Catalogue relating to an exhibition, 2009
Published by: British Council
Year published: 2009
ISBN: 978-086355-625-8
Unpaginated.

image of Steve McQueen: Giardini Notebook

Publication, ‘Steve McQueen: Giardini notebook’ which commemorated Britain’s Venice Biennale contribution of 2009. Artist Steve McQueen was selected to represent Britain in the British Pavilion at the 53rd Venice Biennale, which took place 7 June – 22 November 2009. Several partners supported McQueen’s contribution, namely, Thomas Dane Gallery, London; Marian Goodman Gallery, New York and the Art Fund Outset Production Fund Partners.  McQueen’s contribution was characteristically original and took the form of a film, given the title of ‘Giardini’. The film took its name from the ‘Giardini Pubblici’, the gardens located in the Castello region in the eastern part of Venice. ‘Giardini Pubblici’ is the name of the gardens in which the main pavilions of the Venice Biennale have, since 1895, been located.

‘Giardini’ took the form of a split screen film that documented the area of ‘Giardini Pubblici’, out of season as it were, in ways not normally considered or comprehended by the legions visiting the Biennale every other year. In McQueen’s film, feral dogs wandered, and shadowy figures lurked or engaged with each other in the hidden, less visible environs of ‘Giardini Pubblici’. This film presented a decidedly different view of gardens and buildings that are, during the time of the Biennale, pristine, manicured, and sanitised of the dubious or uncertain elements that characterized McQueen’s film. ‘Giardini’ presented an underside of the venue in which the Biennale is located, and in so doing, obliged its viewers to consider wider matters of visibility, abandonment, and the consequences and implications of a space that has in effect been reclaimed by an imprecise cast of characters. In some respects, ‘Giardini’ presented a counter view of the Biennale, in which ‘Giardini Pubblici’ was not so much empty, but more reclaimed, with the art world’s attention having moved on – for eighteen months or so – to shinier, more spruce, more socially disinfected spaces and locations.

‘Giardini’ was an understated, profound work, which drew much in the way of critical acclaim. It was a triumphant contribution by an artist whose trajectory since the first ICA Futures Award in 1996 had been onwards and upwards, including winning the Turner Prize in 1999 and receiving an OBE in 2002. Steve McQueen was the second Black British-born artist to represent Britain at Venice. The first Black British-born artist to win the Turner Prize was Chris Ofili. He too had gone on to represent Britain, at the Venice Biennale, in 2003.
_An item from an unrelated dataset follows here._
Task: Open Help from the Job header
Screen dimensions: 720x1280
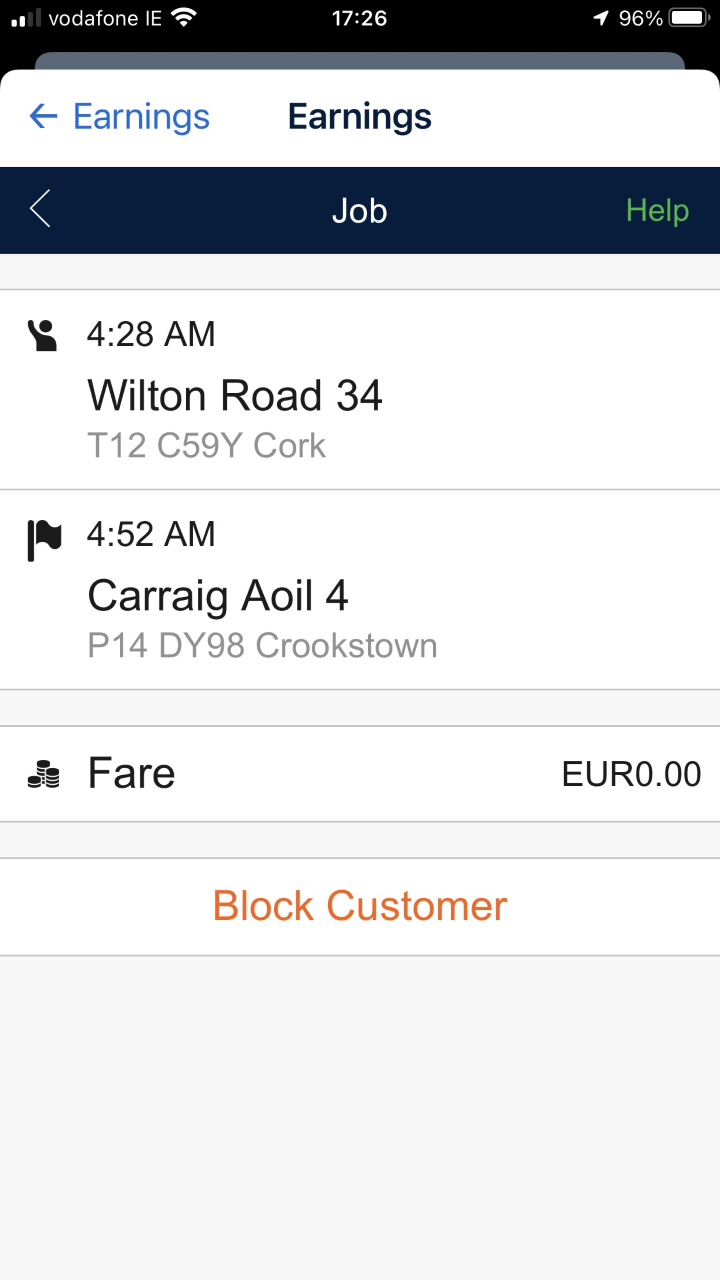Action: pos(657,211)
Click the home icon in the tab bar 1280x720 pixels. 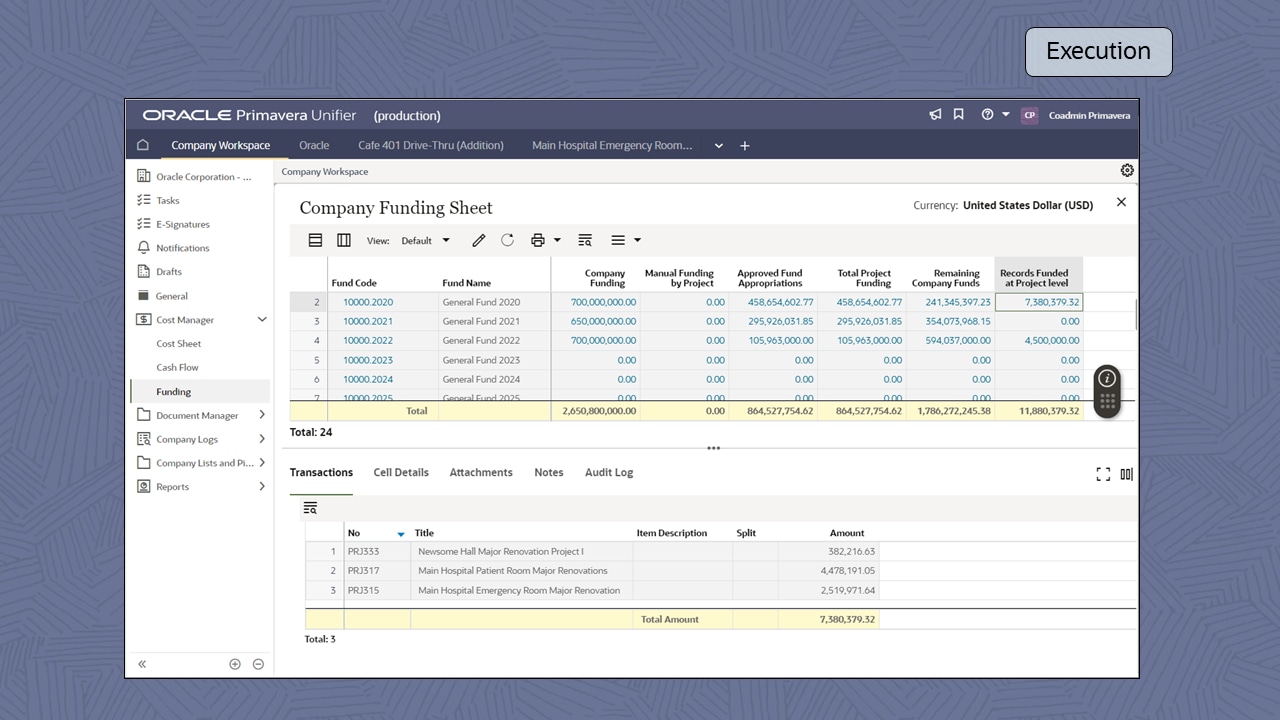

This catalogue included a text by T. J. Demos, “Giardini: A Fairytale,” reprinted as  ”Giardini: A Fairytale” in Nka Journal of Contemporary Art, Number 27, 2010: 6-13. The catalogue was as original as McQueen’s film itself. Most of the catalogue consists of photographs documenting the ‘Giardini Pubblici’ very much in its in-between-biennales state. Bags of rubbish, the detritus from redundant now broken signage, copious evidence of the pulling apart and the rebuilding that is part and parcel of the exhibition installation/deinstallation process - such were subjects of the copious photographs in ‘Steve McQueen: Giardini notebook’. Other photographs show graffitied buildings and evidence of attempts made by nature to reclaim, over time, everything from statuary to parts of the built environment within the gardens. The photographs were taken by Sean Bobbitt. Extracts from Demos’ text as follows:

“A visually sumptuous film of thirty minutes, Giardini comprises two side-by-side projections that steadily present a series of evocative vignettes. Rainwater splashes out a quickening rhythm on the hard surfaces of gray and black stones; the blurred shapes of dogs move about restlessly, as if searching for food amid heaps of refuse on an otherwise grand promenade; the dark silhouette of an orderly row of trees creates abstract patterns against a blue crepuscular sky; a young man, seemingly anxious, with darting eyes, smokes in the shadows. With alternating bluish black and warm reddish tones, powerfully and suggestively imagistic, this film radiates a magical aura, one teeming with possibility rather than defined by a single narrative or by the clarity and authority of documentary information.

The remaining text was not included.